Cultural transmission and social learning

  • Social learning and culture transmission: information transferred from individual to individual through observational learning, teaching, and social interactions. It can be very quick and may span generations, allowing populations to adopt different behaviours without each individual learning from scratch.
  • Key idea: cultural transmission can lead to population- or group-specific customs within the same species.
  • Early large-scale example: Japanese macaques Imo on a beach colony. Initial potato washing observed in a 1-year-old:
    • Imo washed sandy sweet potatoes by swishing in water to remove sand, a behavior not previously seen in the colony.
    • Imo’s peers (1–2 years) adopted potato washing; within 8 years, most adults/mothers learned from their offspring as infants learned to wash as well.
    • At age 4, Imo began wheat washing (washing handfuls of wheat in water). This was more difficult to acquire but still transmitted.
  • Cultural transmission of stone play in Japanese macaques: first seen in a 3-year-old; peers copied, and over time younger animals copied older ones, showing age-based transmission patterns.
  • Observed patterns across populations: frequency and duration of stone play varies with age (younger animals: short, vigorous bouts; older animals: fewer, longer bouts). Hypothesized to aid visual perception and cognitive skill development in the young, while potentially delaying cognitive degeneration in older individuals.
  • Cross-species documentation of cultural transmission in primates:
    • Chimpanzees in different populations use different tools, gestures, sounds; variation across populations.
    • In zoos, raspberries are a sound cue present in some populations but not others; introduced by a younger animal from another population, and then adopted by others.
    • Capuchins: some populations wipe citrus fruits on fur, which seems to reduce insect load; observed in some populations only.
    • Tool use for opening palm nuts observed in some long-term chimp sites (4 of 7) and not others.
  • Ear grass behaviour in Julie’s group: a sanctuary chimp named Julie began placing grass in her left ear; younger chimps copied this, leading to many individuals wearing ear grass in Julie’s group; transmission persisted after Julie’s death.
  • definitional terms: social learning involves an observer learning from a model (demonstrator, tutor); the model and observer roles are variable across studies.
  • social learning is not automatic: other processes can cause group change without social learning, notably social facilitation and local enhancement.
  • Social facilitation: presence of conspecifics increases an observer’s comfort and activity (e.g., group foraging increases intake per minute), but does not imply learning via observation.
  • Local enhancement: observing others in a location or activity increases the likelihood that an observer will engage in the same activity, regardless of whether the observer learns the exact method.
  • Distinguishing social facilitation vs local enhancement (capuchin study): a test animal and three conditions (alone; group present but not feeding; group present and feeding familiar food).

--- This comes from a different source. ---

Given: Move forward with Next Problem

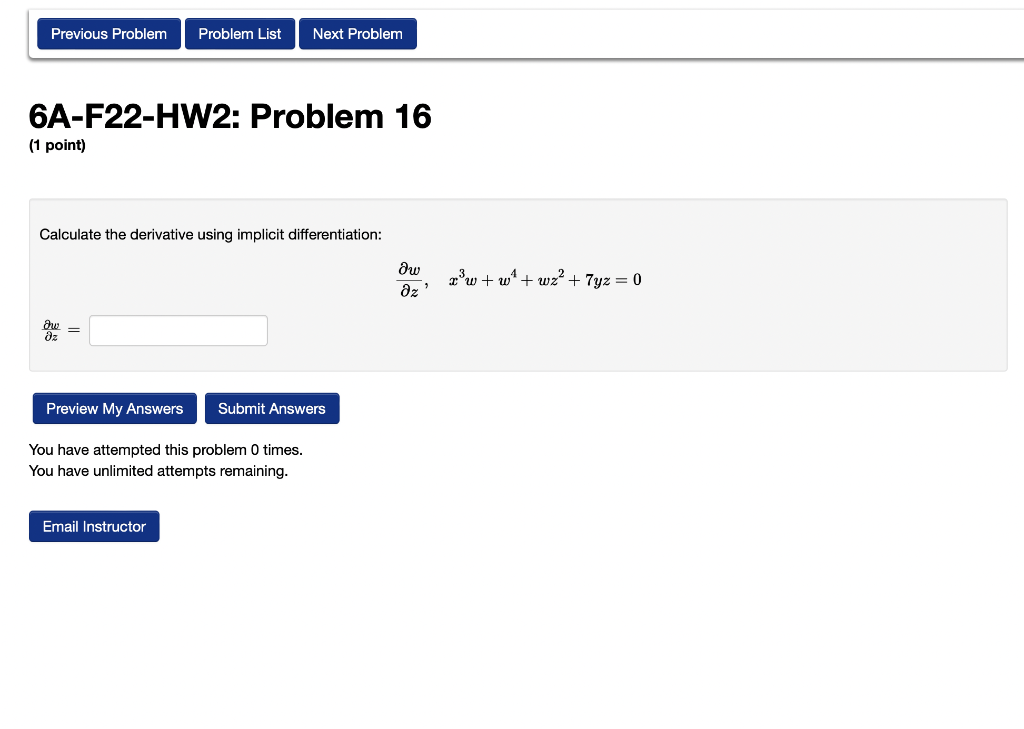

If the test animal eats the same novel food as the nearby group’s feeding, this suggests local enhancement; if the test animal’s food consumption increases with the presence of others but in the absence of others eating, this suggests social facilitation. The study showed both phenomena depending on setup.
  • Cross-species social learning contexts:
    • Milk bottle-opening by blue tits in Britain when foil caps were chewed, spreading across populations.

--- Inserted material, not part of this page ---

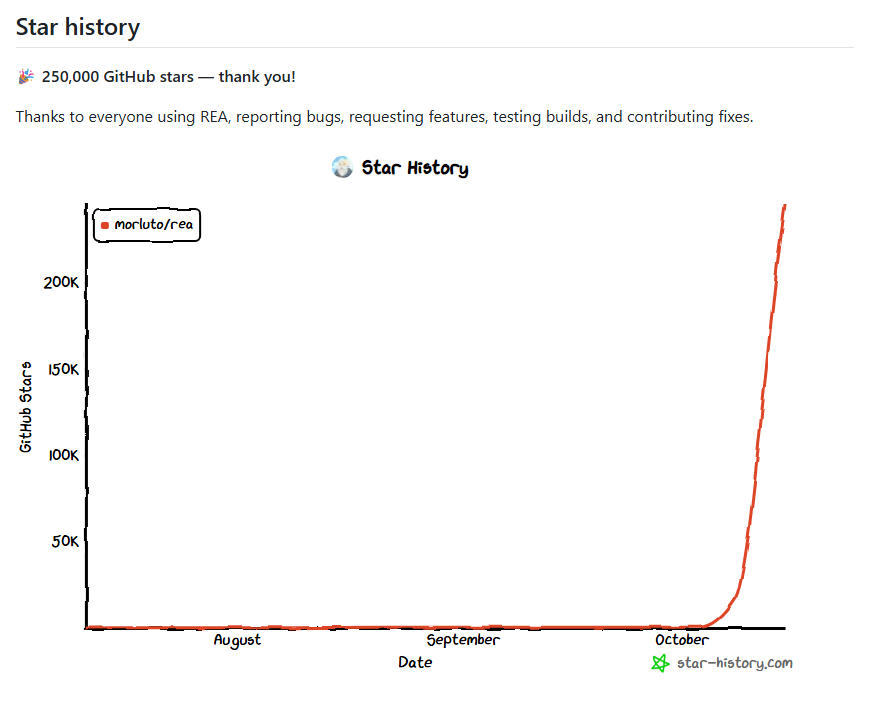Click the 150K y-axis tick label

[63, 370]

    • American crows learning tool use and problem-solving strategies in urban environments; John Marzluff’s work on crow cognition and social transmission (e.g., mask-attack response spreading through generations).
  • Transfer of food preferences across generations: rats demonstrated that observer rats fed on the same flavor as a tutor that had previously fed on that flavor, with preferences persisting into subsequent generations.
  • Meat choice copying in guppies: observer guppies tend to choose the same male as the model when the model is facing a certain mate; demonstrates mate-choice copying linked to social learning and sexual selection.
  • Defensive copying: observational learning of avoidance or defensive responses (e.g., a mouse learning to bury itself in sawdust after observing a model being stung by a stable fly).
  • Observational learning across diverse taxa: octopus demonstrates rapid observational learning in conditioned tasks; training involved red vs white balls with rewards or punishments; observers later replicate the demonstrated red-ball preference if the demonstrator trained on red.
  • Mirror neurons: premotor cortex neurons that fire when an action is performed and when the same action is observed; supports action understanding and imitation. Found in nonhuman primates and birds (e.g., crows). Evidence includes monkeys firing when performing an action and when observing another perform the same action; broader involvement in parietal cortex as well.
  • Imitation vs copying:
    • Copying: repetition of a model’s behavior without acquiring a new topographic skill; may be rewarded.
    • Imitation: acquisition of a new behavior that requires a new topographic manipulation; the observer’s outcome is the same as the model’s action.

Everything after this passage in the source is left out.